**本文**
----------
だから、リードにとってはすごく難しいことで、頭ではわかっていても、科学者の自分としての考え方があるから、ヒーローの考え方になかなかならない。でも、子どもが生まれて、家族の在り方とか、過去の後悔とか、いろんなものがリードの中にあって、どんどん成長していく。それが見ていて、気持ちがいいですよね。完全無欠じゃないところが魅力的なんだと思います。
得意とするところを封印
──今回の作品でリード・リチャーズ役を子安さんが演じると聞いた時に、声の想像が全然つきませんでした。
子安:それでいいと思います。僕もそうだと思います。違うようにやっているんです。今までの僕だったら、もうちょっと渋かったり、低めの声だったり、少し圧があったりというところがあったかもしれないんですけど、今回はそういうのをいっさい封印しました。
今作でのリード・リチャーズを演じるペドロ・パスカルさんのお芝居がそういったお芝居なので、それに合わせたお芝居をしました。だから、今作では「決してロートーンになりすぎない、圧を入れすぎない」という指示があった上で、吹替えをやっているので、いつもの僕を想像していくと、「あれ? 何か違うな」とか「どうしたんだろう?」とちょっと感じるかもしれません。
----------
**使用データ**
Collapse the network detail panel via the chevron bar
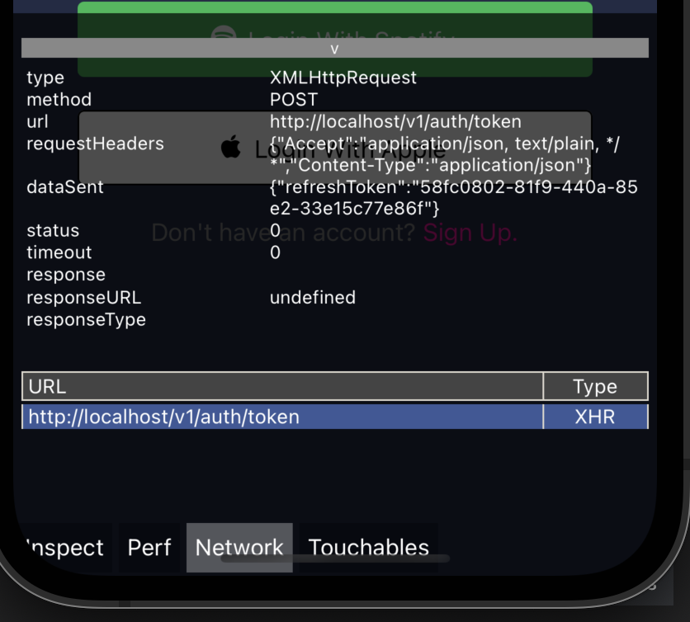 point(334,48)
----------
**練習問題**
A. 本文について、次の問いに答えてください。
(i) リードの魅力はどんなところだと述べられていますか。
(ii) 子安さんが今作で封印したと話しているのは、どのような声や演じ方ですか。
(iii) 吹替えの際、どのような指示があったと述べられていますか。
B. 本文の内容を二文でまとめてください。
C. 本文のうち、「得意とするところを封印」から「うのをいっさい封印しました。」までの部分を一字一句たがえずに書き写してください。
資料は今回の作業では使いません。

**各問の解答**
A.
(i) 完全無欠じゃないところ。
(ii) 渋かったり、低めの声だったり、少し圧があったりするところ。
(iii) 「決してロートーンになりすぎない、圧を入れすぎない」という指示。

B. 本文では、リードは科学者としての考え方からなかなかヒーローの考え方にならないものの、子どもの誕生などを経て成長していき、完全無欠でないところが魅力だと語られている。また、子安さんは今作のリード・リチャーズ役で低めの声や圧のある演技をいっさい封印し、ペドロ・パスカルさんのお芝居に合わせて吹替えをしたと述べている。

C.
得意とするところを封印
──今回の作品でリード・リチャーズ役を子安さんが演じると聞いた時に、声の想像が全然つきませんでした。
子安:それでいいと思います。僕もそうだと思います。違うようにやっているんです。今までの僕だったら、もうちょっと渋かったり、低めの声だったり、少し圧があったりというところがあったかもしれないんですけど、今回はそういうのをいっさい封印しました。